DOCUMENT TEXT:
To analyze prednisone treatment from 1980–2004 in 308 patients with rheumatoid arthritis (RA), including 75 monitored over 4–8 years and 73 monitored over >8 years, for initial dose, long-term doses and effectiveness, and adverse events.

Methods

A database of all patients of a single rheumatologist included medications and Multidimensional Health Assessment Questionnaire (MDHAQ) scores at each visit. Proportions of patients whose initial prednisone dosages were >5, 5, or <5 mg/day were computed in 5-year periods: 1980–1984, 1985–1989, 1990–1994, 1995–1999, and 2000–2004. Mean changes in MDHAQ function, pain, and Routine Assessment of Patient Index Data 3 (RAPID3) scores were compared in patients treated with <5 versus ≥5 mg/day of prednisone; scores and adverse events were analyzed in quartiles by treatment duration of ≤1, 1.1–4, 4.1–8, and >8 years.

WHAT THE TASK ASKS:
Answer these questions from the prednisone study summary:
(a) How many patients were monitored for more than 8 years?
(b) Into which three categories were initial prednisone dosages sorted?
(c) Which treatment-duration quartiles were used to analyze scores and adverse events?
This material comes from a separate source.

Pixel coordinate grounding data:
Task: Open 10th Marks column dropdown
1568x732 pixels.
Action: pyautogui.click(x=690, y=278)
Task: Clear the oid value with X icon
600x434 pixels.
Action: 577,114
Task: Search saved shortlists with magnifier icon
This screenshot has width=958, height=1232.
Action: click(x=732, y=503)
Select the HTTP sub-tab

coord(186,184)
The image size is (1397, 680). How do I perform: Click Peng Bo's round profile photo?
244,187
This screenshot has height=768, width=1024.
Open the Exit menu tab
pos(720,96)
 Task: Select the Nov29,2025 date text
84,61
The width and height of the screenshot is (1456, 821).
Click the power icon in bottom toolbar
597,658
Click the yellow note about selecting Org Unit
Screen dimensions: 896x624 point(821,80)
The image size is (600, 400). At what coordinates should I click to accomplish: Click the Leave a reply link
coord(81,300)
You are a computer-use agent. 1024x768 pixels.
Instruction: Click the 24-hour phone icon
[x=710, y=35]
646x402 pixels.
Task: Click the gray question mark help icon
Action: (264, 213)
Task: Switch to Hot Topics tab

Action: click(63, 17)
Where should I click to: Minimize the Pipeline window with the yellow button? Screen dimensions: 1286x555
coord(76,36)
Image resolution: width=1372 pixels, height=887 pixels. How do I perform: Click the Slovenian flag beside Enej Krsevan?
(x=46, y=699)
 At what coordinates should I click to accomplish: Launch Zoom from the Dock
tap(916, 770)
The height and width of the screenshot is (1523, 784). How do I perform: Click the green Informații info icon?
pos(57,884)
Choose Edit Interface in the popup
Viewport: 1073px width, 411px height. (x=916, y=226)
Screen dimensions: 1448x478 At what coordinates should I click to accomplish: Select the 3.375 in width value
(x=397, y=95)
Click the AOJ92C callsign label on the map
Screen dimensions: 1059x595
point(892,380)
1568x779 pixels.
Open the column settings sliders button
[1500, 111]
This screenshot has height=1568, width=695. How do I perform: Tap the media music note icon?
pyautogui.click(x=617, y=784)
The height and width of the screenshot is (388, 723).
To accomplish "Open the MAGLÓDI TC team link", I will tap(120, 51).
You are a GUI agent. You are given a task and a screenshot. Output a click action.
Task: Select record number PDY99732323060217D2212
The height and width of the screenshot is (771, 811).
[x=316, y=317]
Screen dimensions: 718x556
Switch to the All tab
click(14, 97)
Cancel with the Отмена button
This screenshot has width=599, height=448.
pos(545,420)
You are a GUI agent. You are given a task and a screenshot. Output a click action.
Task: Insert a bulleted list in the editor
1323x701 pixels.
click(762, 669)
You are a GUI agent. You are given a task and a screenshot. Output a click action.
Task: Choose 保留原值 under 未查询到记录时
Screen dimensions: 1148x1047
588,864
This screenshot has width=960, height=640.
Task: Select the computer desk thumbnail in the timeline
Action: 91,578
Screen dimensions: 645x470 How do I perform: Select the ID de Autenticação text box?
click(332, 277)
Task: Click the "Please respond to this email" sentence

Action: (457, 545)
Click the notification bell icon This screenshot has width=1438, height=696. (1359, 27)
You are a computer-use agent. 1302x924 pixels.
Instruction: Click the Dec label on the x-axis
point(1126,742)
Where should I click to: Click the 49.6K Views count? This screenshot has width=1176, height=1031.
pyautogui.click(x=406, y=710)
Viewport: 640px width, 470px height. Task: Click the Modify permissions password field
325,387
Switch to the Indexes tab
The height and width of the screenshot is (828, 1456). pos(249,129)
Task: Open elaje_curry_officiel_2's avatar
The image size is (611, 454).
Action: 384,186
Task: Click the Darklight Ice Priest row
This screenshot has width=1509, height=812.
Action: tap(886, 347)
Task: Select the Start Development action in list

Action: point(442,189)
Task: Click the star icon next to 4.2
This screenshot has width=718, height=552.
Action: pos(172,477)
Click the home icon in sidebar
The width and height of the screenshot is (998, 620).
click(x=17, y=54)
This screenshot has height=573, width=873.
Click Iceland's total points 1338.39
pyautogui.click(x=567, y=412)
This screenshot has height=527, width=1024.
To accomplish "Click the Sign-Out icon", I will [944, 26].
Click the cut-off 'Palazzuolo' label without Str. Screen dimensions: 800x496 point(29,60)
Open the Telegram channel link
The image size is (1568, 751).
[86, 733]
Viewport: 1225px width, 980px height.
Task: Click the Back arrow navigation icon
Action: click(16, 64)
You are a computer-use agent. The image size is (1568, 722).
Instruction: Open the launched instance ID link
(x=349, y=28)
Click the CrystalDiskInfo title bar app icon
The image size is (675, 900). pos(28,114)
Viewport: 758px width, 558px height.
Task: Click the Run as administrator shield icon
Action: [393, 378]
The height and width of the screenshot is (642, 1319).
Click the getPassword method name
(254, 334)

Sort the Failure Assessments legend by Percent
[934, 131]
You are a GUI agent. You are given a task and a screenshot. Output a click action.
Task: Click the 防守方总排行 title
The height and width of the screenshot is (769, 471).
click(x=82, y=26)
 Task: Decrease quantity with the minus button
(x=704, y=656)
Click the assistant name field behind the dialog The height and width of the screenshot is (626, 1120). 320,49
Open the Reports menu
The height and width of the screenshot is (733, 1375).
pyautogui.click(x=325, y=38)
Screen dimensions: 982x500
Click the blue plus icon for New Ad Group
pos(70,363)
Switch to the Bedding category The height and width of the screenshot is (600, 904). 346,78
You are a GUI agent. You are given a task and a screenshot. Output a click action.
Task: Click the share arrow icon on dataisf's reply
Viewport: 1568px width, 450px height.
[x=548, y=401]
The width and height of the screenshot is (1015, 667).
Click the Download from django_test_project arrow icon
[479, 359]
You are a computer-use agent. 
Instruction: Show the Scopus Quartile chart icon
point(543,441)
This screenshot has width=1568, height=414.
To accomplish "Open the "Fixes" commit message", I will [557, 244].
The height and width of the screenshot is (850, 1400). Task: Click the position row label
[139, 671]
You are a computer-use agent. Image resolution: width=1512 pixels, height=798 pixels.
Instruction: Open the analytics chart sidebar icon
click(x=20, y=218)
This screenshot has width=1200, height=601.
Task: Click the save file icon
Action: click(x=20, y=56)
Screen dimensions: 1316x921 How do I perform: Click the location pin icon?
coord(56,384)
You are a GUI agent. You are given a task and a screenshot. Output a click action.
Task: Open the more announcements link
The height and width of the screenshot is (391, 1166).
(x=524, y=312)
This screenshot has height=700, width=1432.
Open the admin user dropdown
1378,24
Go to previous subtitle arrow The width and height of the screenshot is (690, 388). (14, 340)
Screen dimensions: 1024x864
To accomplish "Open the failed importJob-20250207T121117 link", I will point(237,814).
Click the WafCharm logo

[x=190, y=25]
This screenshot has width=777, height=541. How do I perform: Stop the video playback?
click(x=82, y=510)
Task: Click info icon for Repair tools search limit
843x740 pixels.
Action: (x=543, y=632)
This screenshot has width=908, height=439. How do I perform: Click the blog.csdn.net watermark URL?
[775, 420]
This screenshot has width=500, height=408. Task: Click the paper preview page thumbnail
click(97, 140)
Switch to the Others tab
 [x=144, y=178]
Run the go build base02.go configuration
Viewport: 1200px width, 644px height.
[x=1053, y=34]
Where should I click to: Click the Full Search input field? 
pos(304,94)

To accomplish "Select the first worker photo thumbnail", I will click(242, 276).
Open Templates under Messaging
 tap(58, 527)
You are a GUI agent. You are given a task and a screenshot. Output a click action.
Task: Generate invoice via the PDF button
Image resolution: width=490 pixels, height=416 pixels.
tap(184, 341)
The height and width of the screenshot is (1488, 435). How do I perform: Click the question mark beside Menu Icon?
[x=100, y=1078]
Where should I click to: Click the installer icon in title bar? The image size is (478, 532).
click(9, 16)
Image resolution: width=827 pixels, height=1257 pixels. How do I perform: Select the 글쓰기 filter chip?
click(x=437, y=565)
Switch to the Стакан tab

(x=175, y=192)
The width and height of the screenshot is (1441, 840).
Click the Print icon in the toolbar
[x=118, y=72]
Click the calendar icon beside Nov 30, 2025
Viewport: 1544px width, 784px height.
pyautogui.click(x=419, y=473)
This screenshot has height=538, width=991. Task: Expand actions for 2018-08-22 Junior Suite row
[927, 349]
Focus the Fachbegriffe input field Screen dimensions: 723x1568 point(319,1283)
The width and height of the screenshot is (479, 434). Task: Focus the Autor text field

EXERCISE RESULT:
(a) 73 patients.
(b) More than 5, exactly 5, and less than 5 mg/day.
(c) ≤1, 1.1–4, 4.1–8, and >8 years.